This is something I've been turning over in my head for a few months now, and I thought I would throw the question open for discussion on here.
The board is often flush with discussion of how the Germans could achieve fast victory on the Western Front in the First World War, but I don't remember seeing the reverse done. Is there any possibility of the Allies achieving a quick victory (i.e. before the end of 1915 at the latest) over the Germans? I've tried to come up with scenarios were it might have happened, but I've struggled, barring a combination of unlikely outcomes, so I'd be interested in seeing if anyone else has something to suggest.
I should think it depends how many variables one is prepared to alter. Is it too much to alter the strategic war plans of the Austro-Hungarians? Is it too much to provide the French with an intelligence edge or a technological advantage over the Germans? Would it be too much to flick ignite several light-bulbs over the heads of Entente commanders and inventors while leaving their opposite numbers in either darkness or merely their OTL lighting? Can one ditch Les pantalons rouges and replace them with something else? If doing so requires a stronger French dye industry during the later nineteenth century, has one gone back rather too far in one's desire to adulterate Clotho's thread? Setting aside matters of technology or plans or intelligence, and simply sitting down at the dinner table with "Plans", one can make German casualties during the initial phase of the war much heavier, if one assumes a greater stockpiling of ammunition by the French during the war. They burned through it rather quickly IOTL, as did everyone. One might venture in the direction of requesting heavier artillery for French divisional commanders, but that arguably becomes a technological question. One can decrease French offensive casualties by cancelling their southern offensives. But one must bear in mind the knock-on effects this will have on the German left.
Meanwhile, given the historical deployment of the French armies, nobody would say that it would not have been of benefit to the French to have placed their left flank in a more northerly position. Were a longer war being considered, I should point out the strategic importance of the Briey Basin to France's industrial output, but in thinking about a war occurring between August and the end of December, it doesn't seem worth dwelling on. So what about
offensive a l'outrance? Well, that's a reaction to German manpower and tactics. Knowing that the Germans would have a tactical superiority in numbers, and that they would exploit this by attempting flanking manoeuvres, the historical suggestion was to launch a concerted frontal assault, splitting the attackers in twain. They could then be dealt with in turn. This turned out not to be terribly practical. So one could come up with a reason to alter French military thought. One might suggest that a series of fighting retreats, trading land slowly for German casualties, would be helpful.

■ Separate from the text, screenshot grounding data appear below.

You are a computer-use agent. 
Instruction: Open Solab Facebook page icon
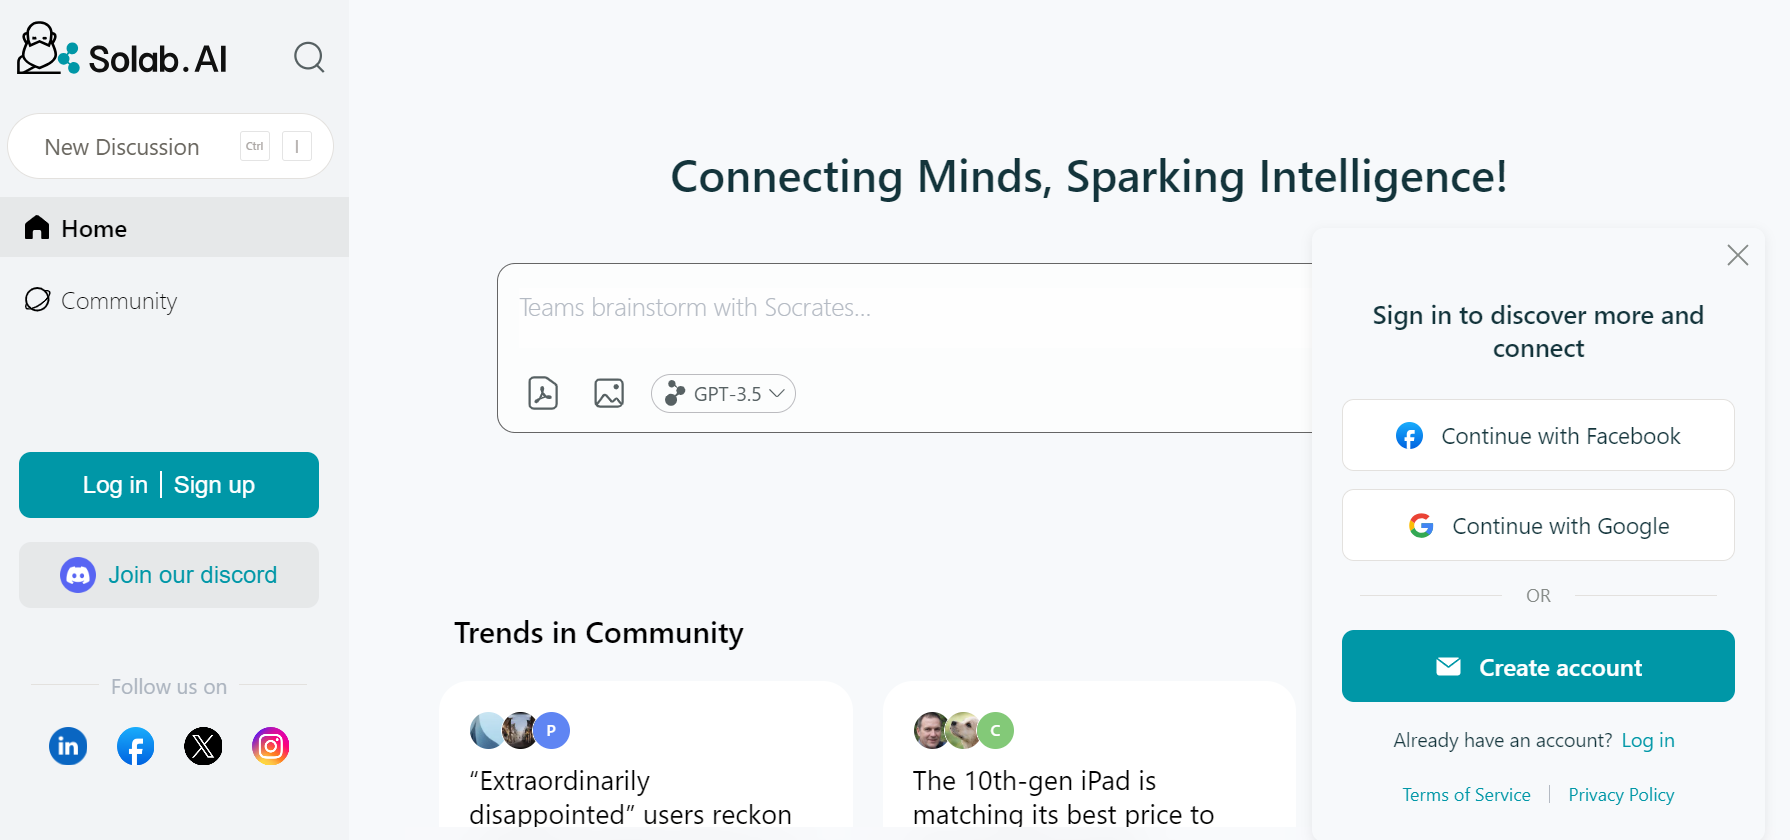click(x=136, y=746)
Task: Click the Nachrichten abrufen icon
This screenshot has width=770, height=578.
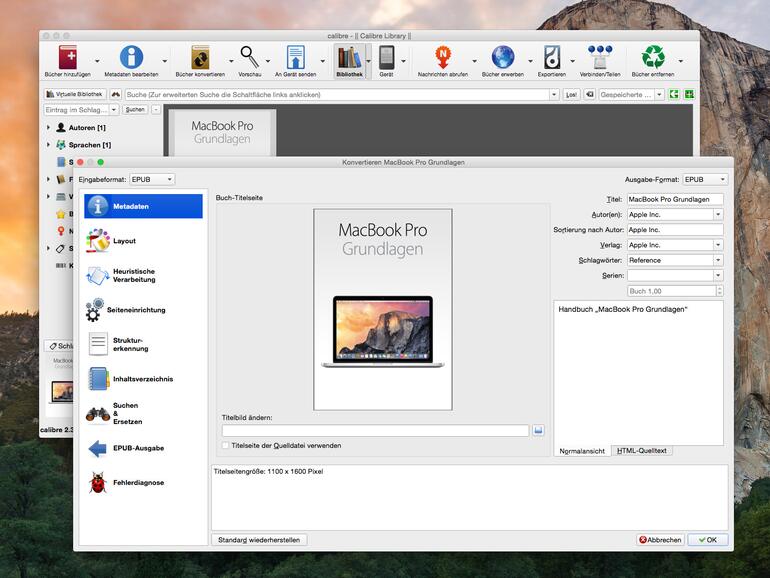Action: [443, 58]
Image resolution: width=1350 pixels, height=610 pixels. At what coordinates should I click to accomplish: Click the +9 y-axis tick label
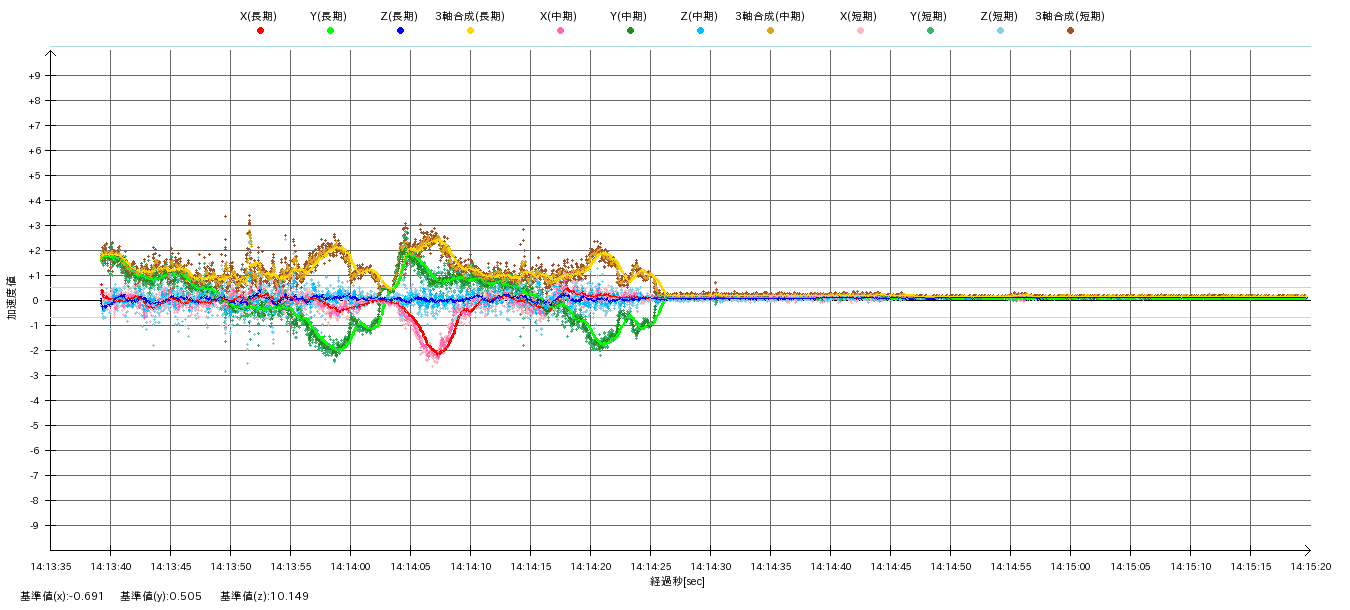pyautogui.click(x=34, y=76)
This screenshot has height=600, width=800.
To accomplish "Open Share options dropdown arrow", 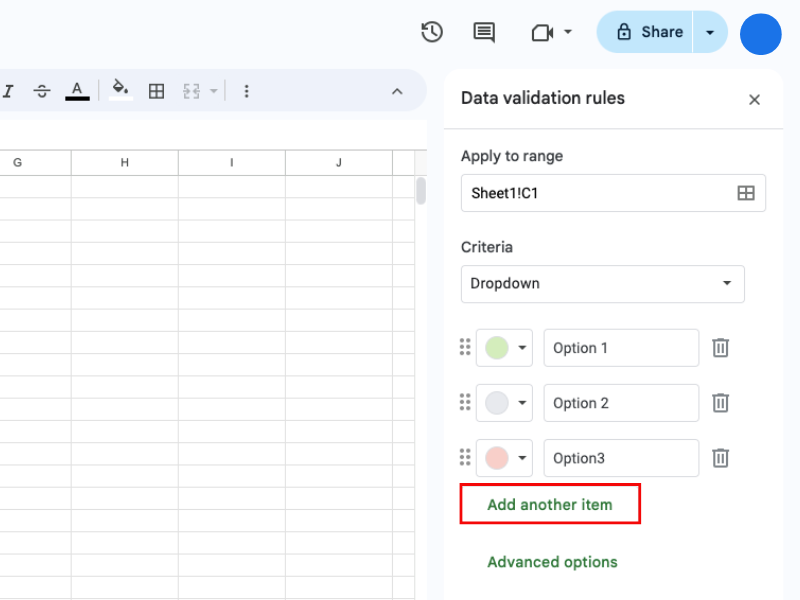I will tap(710, 32).
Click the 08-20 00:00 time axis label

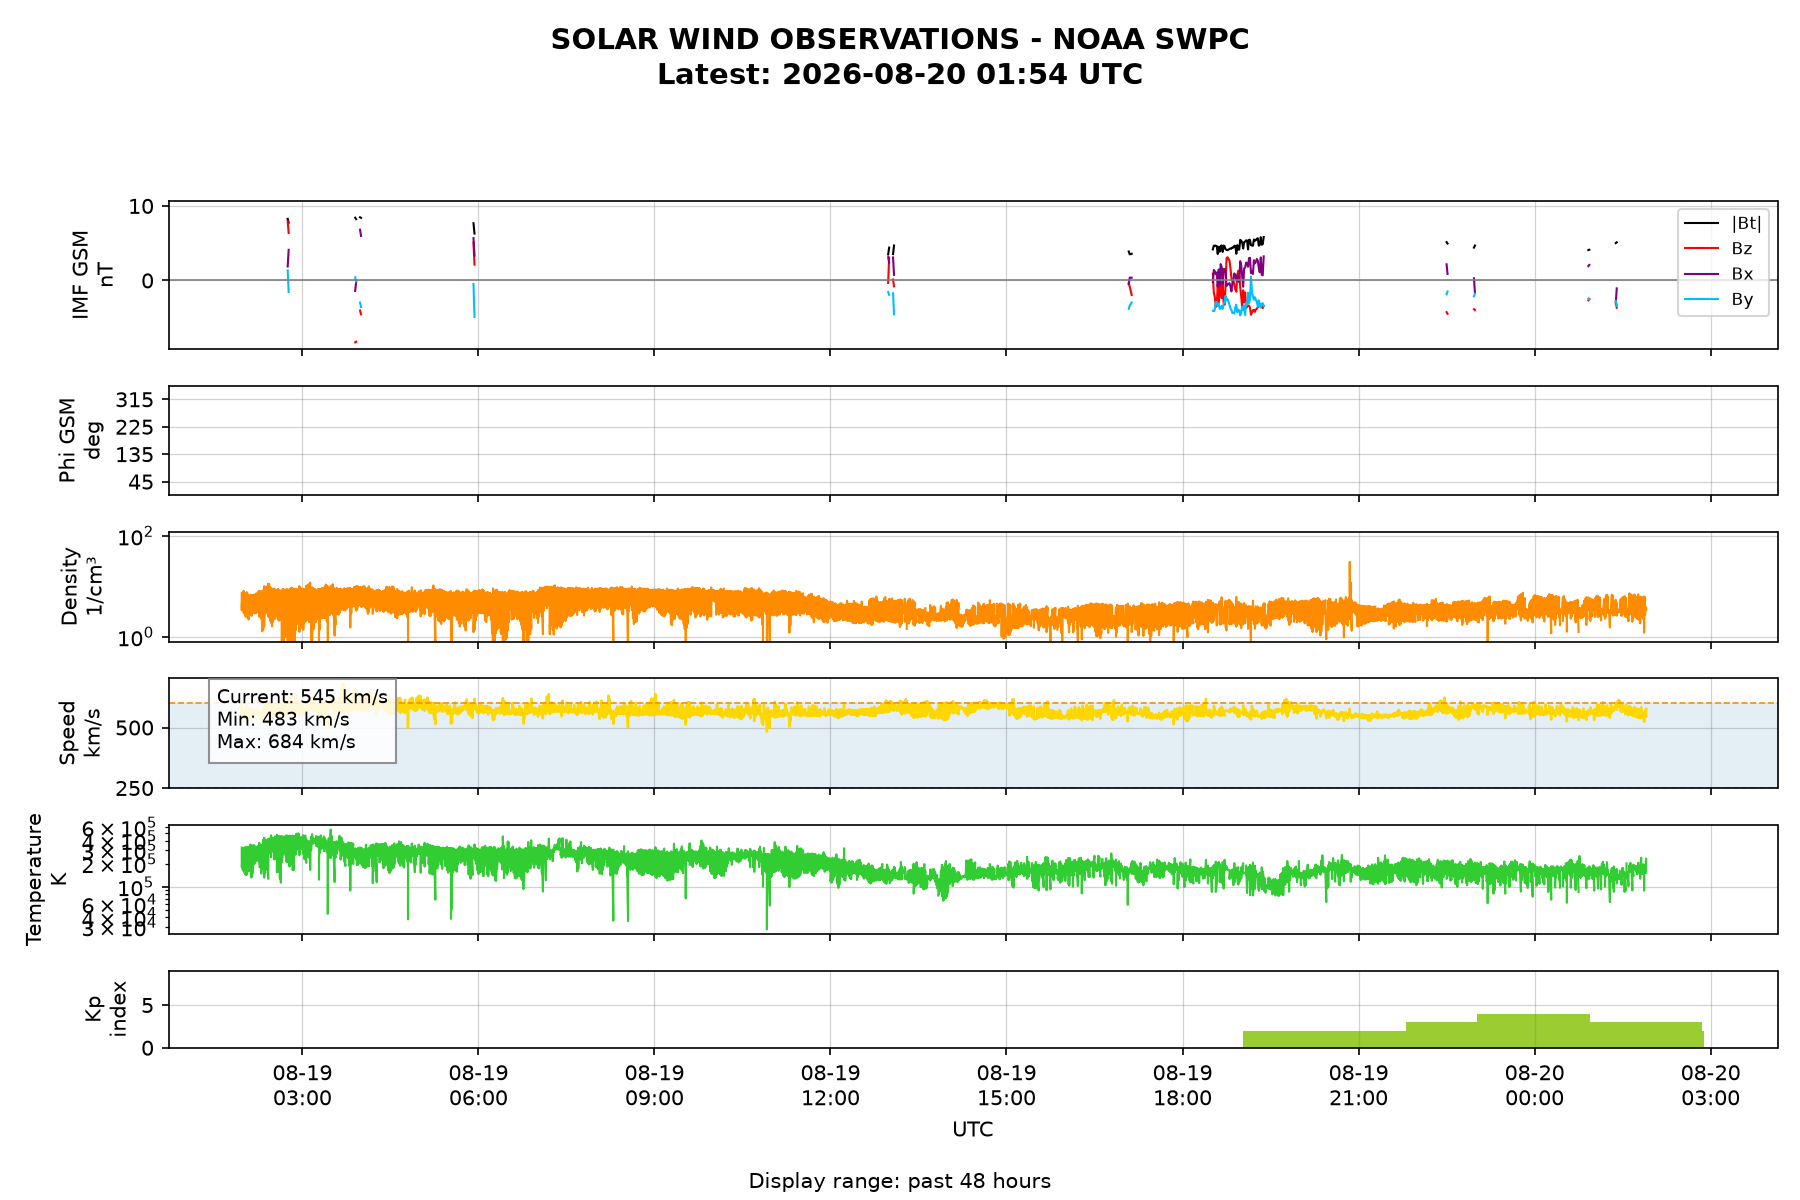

So far I've suggested giving the artillery more shells (one might add that high explosive ones are more handy for trench warfare), moving the flank of the armies to the north, not attacking in the south and changing French tactical doctrine to be less inclined toward aggression and more focused on the defensive. None of these is the sort of thing to make one harrumph with disgust at the originator's Francophilic bias, I hope! These changes impact strengthen the French military, but I doubt that they alone would lead to a cessation of hostilities by Christmas. Changes to the Belgians (improved defences? Fewer shakos?
) will slow down the Germans. Changes to the Central Powers' arsenals will make a difference (much has been said about the power of Austro-Hungarian artillery). A stonking Russian victory over the Germans, as has been mentioned above, would be rather a horrifying thing to the Generalstab. Given how the Germans underestimated the Russians, I have sometimes thought that from the East is probably the simplest way to Berlin. After all, if one smashes the existing divisions, then any secondary line of defence has to come from units assigned to the West. IOTL the French and Russians intended to catch the Germans between their combined armies. A dash more luck could well have seen it happen.
But I'm rambling. I've laid out a few possibilities for French military improvement, as France strikes me as particularly interesting. However, I fluttered merrily across a field of other nations, and a few of the possibilities for alterations to each of them, before coming to land on Russia. Objections are raised about Russia, but some are rather more mythical than historical or which, at any rate, project later events further back. They were as well-supplied with artillery shells as anyone else
at first. The supposed Rennenkampf-Samsonov feud seems to have been a German invention. Although were it not, one would have no difficulty as an alt-historian in transposing one Russian army commander with another. I hope that despite my rambling I have been of some help!